One drawback of the liner forming method described above is the relatively large amount of energy consumed in the lining process. Another drawback, the import of which cannot be ignored, is that vinyl chloride is a suspected carcinogen. The polyvinyl chloride dispersed in the plastisol is known to contain some unpolymerized vinyl chloride, and if trace amounts of the monomer are allowed to mix with substances intended for human comsumption, a potentially very serious health hazard results. It has recently been reported that the Food and Drug Administration has banned the use of PVC in rigid and semi-rigid food packaging items. The use of PVC in contact with any consumable substance may be regulated in the near future.
Accordingly, it is a principle object of the present invention to provide a hot melt composition for producing closure liners which contain no polyvinyl chloride and to thus eliminate the possibility that vinyl chloride monomer may contaminate the contents of the bottled substance.
Another object of the invention is to provide a process which is substantially more energy efficient than the plastisol process yet can be adapted for use in high speed liner forming systems.
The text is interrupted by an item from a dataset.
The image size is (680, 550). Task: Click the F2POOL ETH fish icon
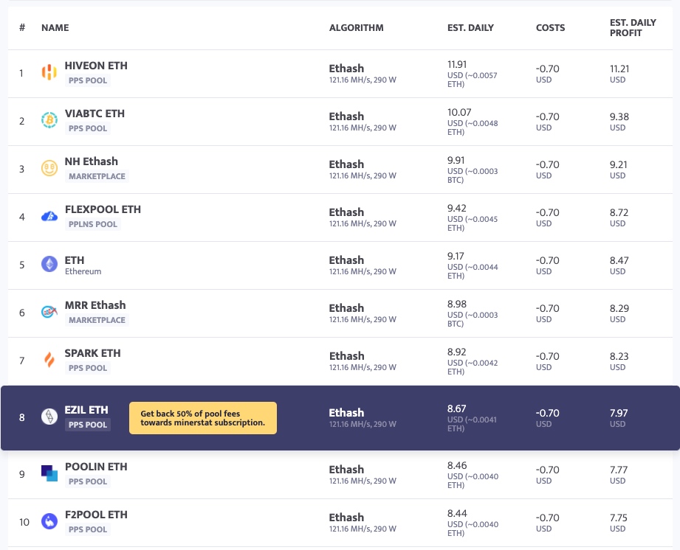click(49, 521)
Still a further object of the invention is to eliminate most of the air-polluting effluents normally associated with the fusing of plastisol closure liners or gaskets.
Still another object of the invention is to provide a method of manufacturing closure liners which can utilize much of the equipment presently used in the plastisol process.
Another object of the invention is to provide a gasket of the class described having all the desired characteristics of the prior art closure liners or gaskets which can be manufactured relatively inexpensively and at high speed.
Yet another object of the invention is to provide a liner which may be adhered to the interior of the closure shell by an inexpensive resinous coating instead of the more expensive vinyl based epoxy or phenolic resins used with plastisol liners.